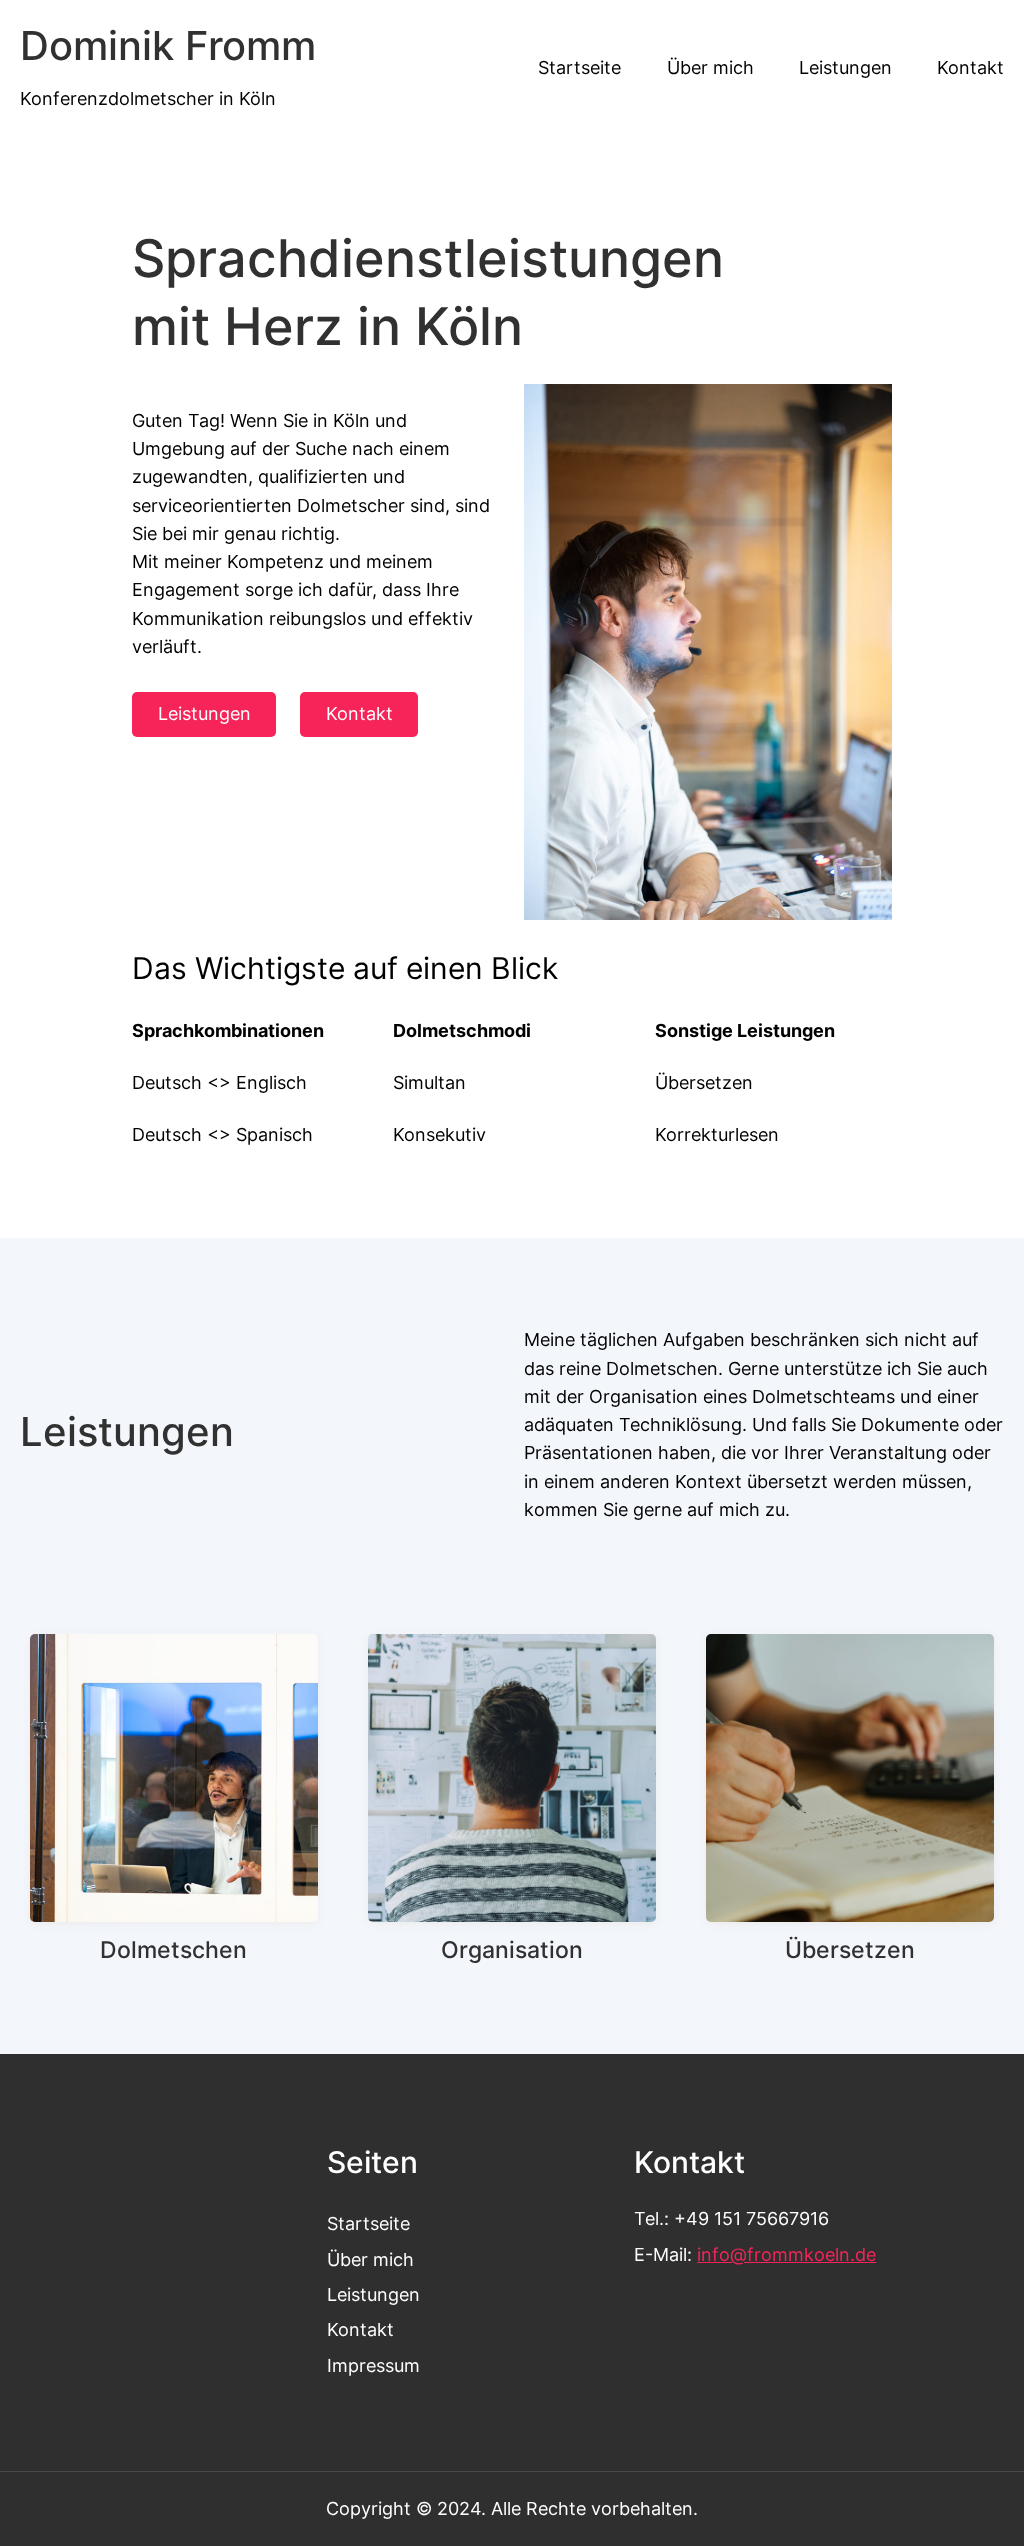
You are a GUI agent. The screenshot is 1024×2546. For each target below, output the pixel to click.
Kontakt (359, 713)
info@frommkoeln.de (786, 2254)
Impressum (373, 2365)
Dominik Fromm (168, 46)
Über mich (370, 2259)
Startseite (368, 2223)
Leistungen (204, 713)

### [EXERCISE DETAILS]
Output the entries above exactly, without their pictures.

### [FINISHED EXERCISE]
You are a GUI agent. The screenshot is 1024×2546. For each target below, output the pixel to click.
Kontakt (359, 713)
info@frommkoeln.de (786, 2254)
Impressum (373, 2365)
Dominik Fromm (168, 46)
Über mich (370, 2259)
Startseite (368, 2223)
Leistungen (204, 713)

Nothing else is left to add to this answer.